Das japanische Unternehmen Capcom veröffentlicht diese Woche „Pragmata“, ein Actionspiel, das auf einer Mondbasis spielt und damit einen Ausflug ins Science-Fiction-Genre markiert. Im Spiel tritt ein Astronaut gegen eine feindselige künstliche Intelligenz an, wobei das Gameplay Kampf und Hacking miteinander verbindet.
Dieses neue Projekt erscheint in einer Phase starken Wachstums für den Publisher, das durch den Erfolg seiner großen Franchises wie Resident Evil angetrieben wird. Der neueste Teil der Reihe hat sich millionenfach verkauft und trägt so zu den positiven Finanzprognosen für das laufende Geschäftsjahr bei.
Eine Wette auf Innovation in einem unter Druck stehenden Sektor
Capcom nutzt diesen Aufschwung, um eigene Spieleserien zu entwickeln, trotz einiger weniger erfolgreicher Versuche in letzter Zeit. Die Veröffentlichung von „Pragmata“ ist Teil dieser Strategie, das Spieleportfolio zu diversifizieren und gleichzeitig auf bestehenden Erfolgen aufzubauen.

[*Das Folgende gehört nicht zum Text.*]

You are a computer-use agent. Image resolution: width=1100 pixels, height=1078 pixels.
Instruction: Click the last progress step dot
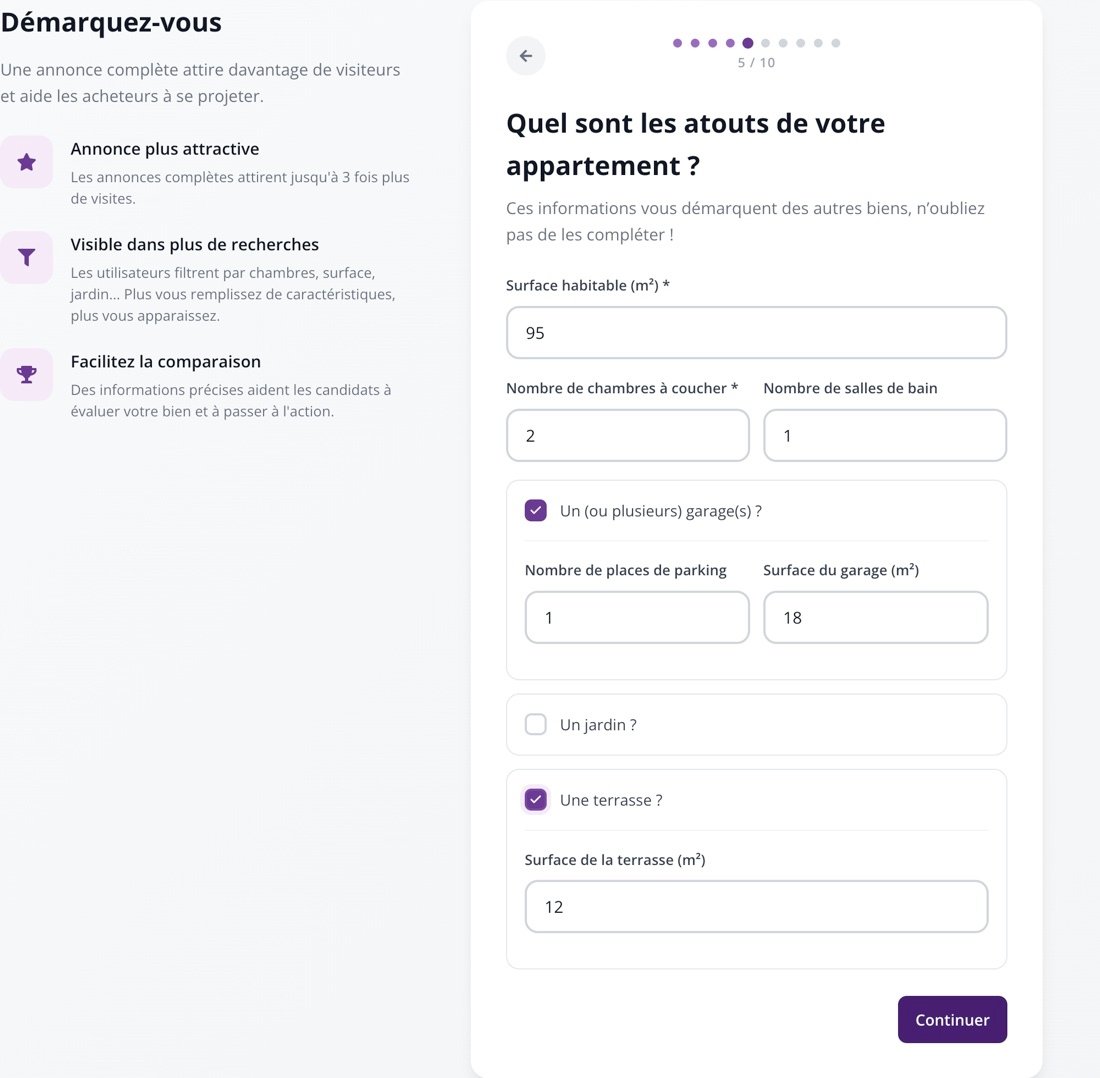(836, 43)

In einer Zeit, in der die Videospielbranche mit Schwierigkeiten und Umstrukturierungen bei mehreren Anbietern zu kämpfen hat, zeigt Capcom einen stabileren Kurs. Das Studio setzt auf die Qualität seiner Produktionen und ein rigoroses internes Management, um sein Wachstum zu sichern und seine Zielgruppe zu erweitern.